**Boolean logic**, also known as Boolean algebra, is a branch of mathematics and a system of symbolic logic that deals with the manipulation and analysis of binary values, which can be represented as true or false, 1 or 0, or on or off.

It was introduced by the English mathematician George Boole in the mid-19th century and is the basis for digital logic and computer circuits used in modern digital technology.
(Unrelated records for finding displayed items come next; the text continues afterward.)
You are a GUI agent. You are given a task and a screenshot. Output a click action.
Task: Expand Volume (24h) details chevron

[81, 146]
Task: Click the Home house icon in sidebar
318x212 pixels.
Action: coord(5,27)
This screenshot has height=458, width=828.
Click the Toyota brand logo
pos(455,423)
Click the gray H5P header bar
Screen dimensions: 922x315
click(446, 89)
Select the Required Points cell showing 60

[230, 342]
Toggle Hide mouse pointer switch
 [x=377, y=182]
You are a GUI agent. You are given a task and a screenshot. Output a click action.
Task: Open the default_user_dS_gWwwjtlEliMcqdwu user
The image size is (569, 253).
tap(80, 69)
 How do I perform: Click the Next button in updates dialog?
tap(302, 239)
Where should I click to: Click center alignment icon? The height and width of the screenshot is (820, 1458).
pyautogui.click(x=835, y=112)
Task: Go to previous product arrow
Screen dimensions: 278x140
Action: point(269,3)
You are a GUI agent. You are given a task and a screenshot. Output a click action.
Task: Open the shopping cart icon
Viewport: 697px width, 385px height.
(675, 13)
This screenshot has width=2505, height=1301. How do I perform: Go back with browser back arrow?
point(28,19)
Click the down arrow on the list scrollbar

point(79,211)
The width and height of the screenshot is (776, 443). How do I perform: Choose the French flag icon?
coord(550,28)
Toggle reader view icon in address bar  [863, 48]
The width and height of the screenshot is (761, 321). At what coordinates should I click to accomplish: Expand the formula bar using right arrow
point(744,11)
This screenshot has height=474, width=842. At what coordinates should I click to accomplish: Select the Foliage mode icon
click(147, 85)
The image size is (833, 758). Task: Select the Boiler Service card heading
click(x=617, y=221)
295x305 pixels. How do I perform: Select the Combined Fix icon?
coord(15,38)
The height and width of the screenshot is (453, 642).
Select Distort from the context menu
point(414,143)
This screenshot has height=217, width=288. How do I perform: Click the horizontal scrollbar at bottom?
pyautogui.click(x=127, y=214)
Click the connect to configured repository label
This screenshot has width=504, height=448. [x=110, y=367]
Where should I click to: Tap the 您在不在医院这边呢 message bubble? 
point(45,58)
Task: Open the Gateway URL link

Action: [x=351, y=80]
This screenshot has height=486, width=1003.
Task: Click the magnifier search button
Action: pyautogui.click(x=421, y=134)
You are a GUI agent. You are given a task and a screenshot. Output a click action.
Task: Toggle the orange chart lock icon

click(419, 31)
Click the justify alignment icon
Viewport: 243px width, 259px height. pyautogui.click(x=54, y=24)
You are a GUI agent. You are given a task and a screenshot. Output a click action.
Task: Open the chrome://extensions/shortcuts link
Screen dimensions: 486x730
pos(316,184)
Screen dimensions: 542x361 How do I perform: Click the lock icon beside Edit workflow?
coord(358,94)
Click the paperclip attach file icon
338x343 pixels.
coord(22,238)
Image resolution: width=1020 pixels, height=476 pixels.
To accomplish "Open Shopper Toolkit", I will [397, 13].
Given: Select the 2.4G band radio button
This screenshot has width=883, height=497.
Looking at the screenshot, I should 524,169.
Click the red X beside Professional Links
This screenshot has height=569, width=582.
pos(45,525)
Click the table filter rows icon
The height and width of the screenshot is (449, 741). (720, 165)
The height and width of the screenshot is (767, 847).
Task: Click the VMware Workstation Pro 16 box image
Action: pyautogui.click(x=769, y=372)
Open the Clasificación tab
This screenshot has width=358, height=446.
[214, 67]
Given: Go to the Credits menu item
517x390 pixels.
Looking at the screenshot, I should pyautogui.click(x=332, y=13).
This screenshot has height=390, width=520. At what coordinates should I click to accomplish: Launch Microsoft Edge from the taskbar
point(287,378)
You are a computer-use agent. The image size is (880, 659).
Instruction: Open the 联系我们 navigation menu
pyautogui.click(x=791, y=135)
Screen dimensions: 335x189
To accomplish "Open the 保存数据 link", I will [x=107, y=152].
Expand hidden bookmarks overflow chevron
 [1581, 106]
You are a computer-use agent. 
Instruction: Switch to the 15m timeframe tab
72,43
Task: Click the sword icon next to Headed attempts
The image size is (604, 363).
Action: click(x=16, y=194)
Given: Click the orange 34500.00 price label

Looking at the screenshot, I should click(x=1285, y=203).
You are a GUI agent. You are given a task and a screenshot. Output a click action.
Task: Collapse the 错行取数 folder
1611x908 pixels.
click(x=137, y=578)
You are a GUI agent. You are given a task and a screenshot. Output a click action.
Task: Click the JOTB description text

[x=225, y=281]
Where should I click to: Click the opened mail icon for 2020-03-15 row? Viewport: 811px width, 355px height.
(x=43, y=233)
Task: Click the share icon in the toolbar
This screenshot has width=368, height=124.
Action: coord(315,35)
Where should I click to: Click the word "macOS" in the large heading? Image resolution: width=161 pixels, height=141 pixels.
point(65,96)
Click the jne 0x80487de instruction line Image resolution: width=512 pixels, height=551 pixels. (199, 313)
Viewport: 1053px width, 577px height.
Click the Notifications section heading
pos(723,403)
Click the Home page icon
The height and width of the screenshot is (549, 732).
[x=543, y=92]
Boolean logic operates with a set of logical operators that take one or more binary inputs and produce binary outputs. The most common Boolean operators are:

**AND**: The output is true (1) if and only if both inputs are true. Otherwise, the output is false (0).**OR**: The output is true (1) if at least one of the inputs is true. Otherwise, the output is false (0).**NOT**: This is a unary operator that takes a single input. The output is true (1) if the input is false (0), and vice versa.**XOR (Exclusive OR)**: The output is true (1) if exactly one of the inputs is true, and false (0) otherwise.**NAND (NOT-AND)**: The output is the inverse of the AND operator, i.e., true (1) if at least one input is false (0), and false (0) if both inputs are true.**NOR (NOT-OR)**: The output is the inverse of the OR operator, i.e., true (1) if both inputs are false (0), and false (0) if at least one input is true.

Boolean logic is used in various applications, such as computer programming, digital circuit design, and even in the context of modular synthesizers, where it can be employed to control signal routing, create complex modulation patterns, or process gate and trigger signals.